So this is a bit of one-off worldbuilding. In the spirit of NANOWRIMO, I’m just going to throw this together superfast and let the chips fall wherever they land.
I started by grabbing,”StarGen,” a variation on the old Accrete program from the eldacur.com website. It may not have all of the variety of a more modern planet generation program, but the results should be plausible, or at least not altogether risible. I had it generate 3,000 systems, only returning the ones that contained at least one “habitable” planet. I then examined the systems generated. I settled on this one, a system whose fourth planet was terrestrial and just different enough from Earth to seem interesting to me. There are better ways, programmatic and otherwise, to generate interesting planets, but this way does have the virtue of being fast.
The star is pretty similar to the Sun with 0.92 of its mass, 0.67 of its luminosity and an age of 5.21 billion years(leaving 8.472 billion years remaining on the main sequence). Let’s call it Holman
The fourth planet in this system(cleverly named Holman IV by the United Planets Astronomical Survey Service – UPASS) has a mass 0.603 that of Earth, a surface gravity of 8.224 m/s2 and an equatorial radius of 5,406 km. Its “average” surface temperature is a balmy 11.4ºC under about 400 millibars of atmosphere and with a hydrospheric coverage of 64.7%(probably more significant figures than will be reflected by the mapping process, figure in the range of 60%≤hydrosphere<70%). The most important parts which I came here for being it’s day of 23.79 hours(85,644s, disappointingly similar to Earth’s own day length of 86,400), and its year length of 270.85 Earth days(23,401,440s or 273.24 local days).
Traditionally, the local sophonts, lets call them,”Gwaps,” use a base 12 numbering system. They divide their day into 12 equal segments(6 of daylight and 6 of night at the equinox), each 7,137s(118.95min) long. These could be considered equivalent to hours. In at least one of the local cultures a bell is rung in the social/religious/cultural center to mark these demarcations, thus their word for this timespan translates as,”bells.” Of course, the day is also divided into other, more ad hoc demarcations: daylight and night, of course, thirds and sixths, but these are less significant. More significant is the 144th part of the bell, referred to in translation as a,”grosseth bell,” or simply,”grosseth”. The grosseth is 49.5625s long(in theory, in practice, given the Gwaps roughly renaissance level of technological development, about 50 seconds is generally more precise than the actual measurement). A dozen grosseth, referred to simply as a dozenth, since it is by definition also 1/12th part of a bell(in practice about 10 minutes), is a frequently used, though somewhat casual measure of time. The smallest unit of time in any regular use by the Gwaps is the 1728th part of a bell or about 4 seconds.

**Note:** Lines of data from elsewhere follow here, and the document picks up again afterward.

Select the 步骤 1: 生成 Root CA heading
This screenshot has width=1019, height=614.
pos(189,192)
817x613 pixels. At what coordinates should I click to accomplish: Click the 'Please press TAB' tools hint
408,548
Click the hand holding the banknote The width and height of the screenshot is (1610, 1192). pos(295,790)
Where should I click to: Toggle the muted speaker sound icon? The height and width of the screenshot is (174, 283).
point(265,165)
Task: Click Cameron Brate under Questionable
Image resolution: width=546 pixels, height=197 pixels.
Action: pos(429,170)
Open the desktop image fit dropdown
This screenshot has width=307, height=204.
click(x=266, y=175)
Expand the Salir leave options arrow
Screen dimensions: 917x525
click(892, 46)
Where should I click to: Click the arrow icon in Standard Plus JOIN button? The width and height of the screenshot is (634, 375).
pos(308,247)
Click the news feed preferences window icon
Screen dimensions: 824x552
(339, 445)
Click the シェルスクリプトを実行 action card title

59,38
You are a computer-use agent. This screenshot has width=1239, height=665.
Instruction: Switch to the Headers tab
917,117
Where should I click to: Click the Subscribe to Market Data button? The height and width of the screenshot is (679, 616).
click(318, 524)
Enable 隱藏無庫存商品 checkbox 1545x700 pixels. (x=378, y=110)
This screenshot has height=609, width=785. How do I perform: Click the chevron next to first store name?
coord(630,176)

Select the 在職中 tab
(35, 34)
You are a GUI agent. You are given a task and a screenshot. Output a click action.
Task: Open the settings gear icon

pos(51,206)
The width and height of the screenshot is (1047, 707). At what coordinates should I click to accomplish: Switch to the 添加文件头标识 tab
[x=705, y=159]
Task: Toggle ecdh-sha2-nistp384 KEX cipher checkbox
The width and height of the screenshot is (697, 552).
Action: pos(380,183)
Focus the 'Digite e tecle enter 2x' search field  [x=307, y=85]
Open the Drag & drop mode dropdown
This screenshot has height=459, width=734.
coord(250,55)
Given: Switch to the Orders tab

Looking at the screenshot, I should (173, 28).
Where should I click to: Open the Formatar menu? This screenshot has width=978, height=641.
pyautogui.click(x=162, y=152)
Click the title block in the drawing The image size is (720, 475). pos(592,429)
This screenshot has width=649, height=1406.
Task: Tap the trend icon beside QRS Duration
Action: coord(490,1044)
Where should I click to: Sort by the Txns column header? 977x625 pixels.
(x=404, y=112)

Longer periods of time would be the,”twelveday,” roughly equivalent to a week. Like a week, each day of the twelveday cycle has a traditional name. If this program generated moons and if this planet had any, I’m sure they would throw a whole different monkey wrench into the system, but as it is the number of local days in a year don’t really fit with the base-12 motif. Nature does that. No respect for the holy perfection of mathematical systems.
Most Gwap cultures divide up the local year in one of two ways. Some divide it into 22 named twelvedays and a special holiday season that is 9 days long except every fourth year when it is 10 days long. Others divide it into 12,”months,” nine of them 23 days long and 3 of them 22 days long, with a special carnival day every fourth year.
Spacial measurement is a bit more complicated. For large distances the standard is the distance the most common local beast of burden(called the wog) can travel in a local day. They’re a bit slower moving than an Earth horse, but they can maintain a pace of about 8km/hr throughout the daylight period without needing rest, so a,”day’s travel,” comes to about 95km(say 92-98km in practice, local mapping practices aren’t up to more precision than that, anyway). A 1728th part of a day’s travel would be about 55m(a mazwa), and a 144th part of that would be about 38cm(called a minot). By coincidence, a particularly tall Gwap can be around 152cm in height, making it seem to be a good standard of comparison. In practice, the average Gwap is around 144cm in height, so the measure tends to come up a bit short, about 36cm. A typical Gwap can jump about 190cm in a single hop, which leads to a parallel unit of length measure used pretty much only in athletic competitions of the yawm(about 1.3cm).
Mass or weight measurement is surprisingly rationalized to the measures of time and length. It is based on the weight of water contained in a cylindrical barrel one minot(36cm) high by one minot in diameter(in practice, about 35-40kg or 288-330N, depending on the locally-preferred minot).
Areas of land are typically measured in square mazwa parcels(hagama, 3025m2 or 3/4 acre), while bolts of cloth are measured in square minots(ela minot, 1296cm2). Beyond that, there are few other common measurements.
For something that started out as a bit of idle thought while working on other things, and only fleshed out with the most basic of world information, this was rather a lot of detail. Now to learning more about the Gwaps, themselves and their world.